The April Bloomberg survey of economists had payrolls contracting in the third quarter and the unemployment rate averaging 4.4 per cent, a full percentage point higher than the current level, in the fourth quarter. In short, the consensus call is for an imminent collapse in the labour market. So, it is not enough that claims are higher than they were six months ago. They need to be surging to justify the current consensus call. And the data clearly indicate this is not happening.

The Fed is reportedly feeling split on whether to raise rates again in June. Doves cite the risk of an overshoot and hawks point to a labour market that has, in one central banker’s words, only gone from “red hot to hot”. Who can blame them?

Retail week, part 2: Target and Walmart

Earlier this week we looked at first-quarter results from Home Depot, and saw a pattern pretty consistent with what we know, and don’t know, about the US consumer.

The company’s same-store sales are falling in the mid-single digits in nominal terms. In inflation-adjusted terms, the picture is of course uglier: the customer is paying is paying a little less, and getting quite a bit less. And management notes that customers are shying away from big-ticket items and taking on less ambitious home improvement projects. Management’s outlook for the rest of the year came with a wide range. The source of uncertainty is that Home Depot’s leadership doesn’t know how much of the exceptional growth in the pandemic years was driven by demand pulled forward. In inflation-adjusted terms, Home Depot spent the pandemic years growing at a multiple of GDP, and well above its normal trend.
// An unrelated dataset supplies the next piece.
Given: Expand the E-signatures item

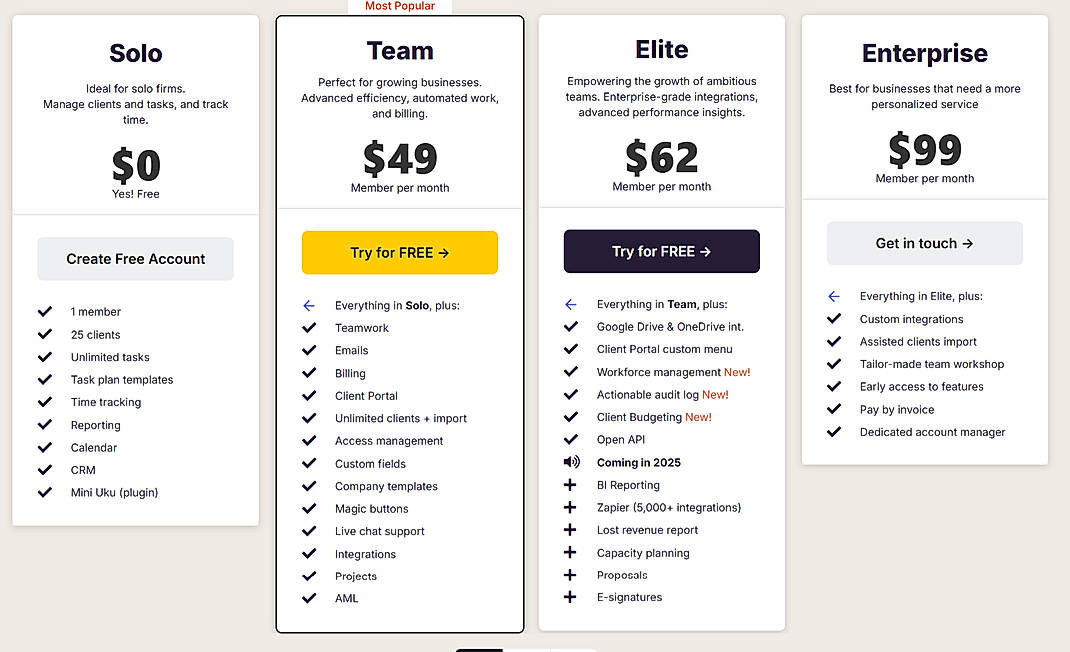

What happens now? A return to normal, or a giveback?

On Wednesday we got first-quarter numbers from Target, and they echoed Home Depot’s neatly. Though sales were flat rather than falling, the difference was Target’s big business in food and other non-discretionary items. Management noted that sales trends decelerated through the quarter, and were negative by May. Customers are seeking out discounts. The targets for the rest of the year were, again, spread over a wide range.

On Thursday came Walmart, and while the results appeared to break the pattern, the differences were only superficial. Same-store sales were up more than 7 per cent, and the company is targeting low-single-digit sales growth for the rest of the year. But the sales growth was driven by grocery and pharmacy; clothes and electronics sales fell. And the execs noted that inflation in food is still in the double digits. Walmart is not absorbing these prices in its margin, suggesting flat-to-down sales in real terms. As a discounter, Walmart is doing better than retail broadly, but a consumer slowdown is nonetheless inscribed in its results.

Unhedged’s mantra has been that the US economy is in a slowdown and would be well on its way to a recession were it not for the resilient consumer. Labour market tightness, wage gains and excess savings are giving away only gradually. What we learned from the big retail reports is that while the consumer is not retrenching, exactly, she is noticeably cautious. She still has plenty of money to spend but, having splurged on big-ticket items during the pandemic, when she shops now it is likely for groceries and other basics. Restaurants and businesses that cater to travellers are still doing well — but we will be watching them closely.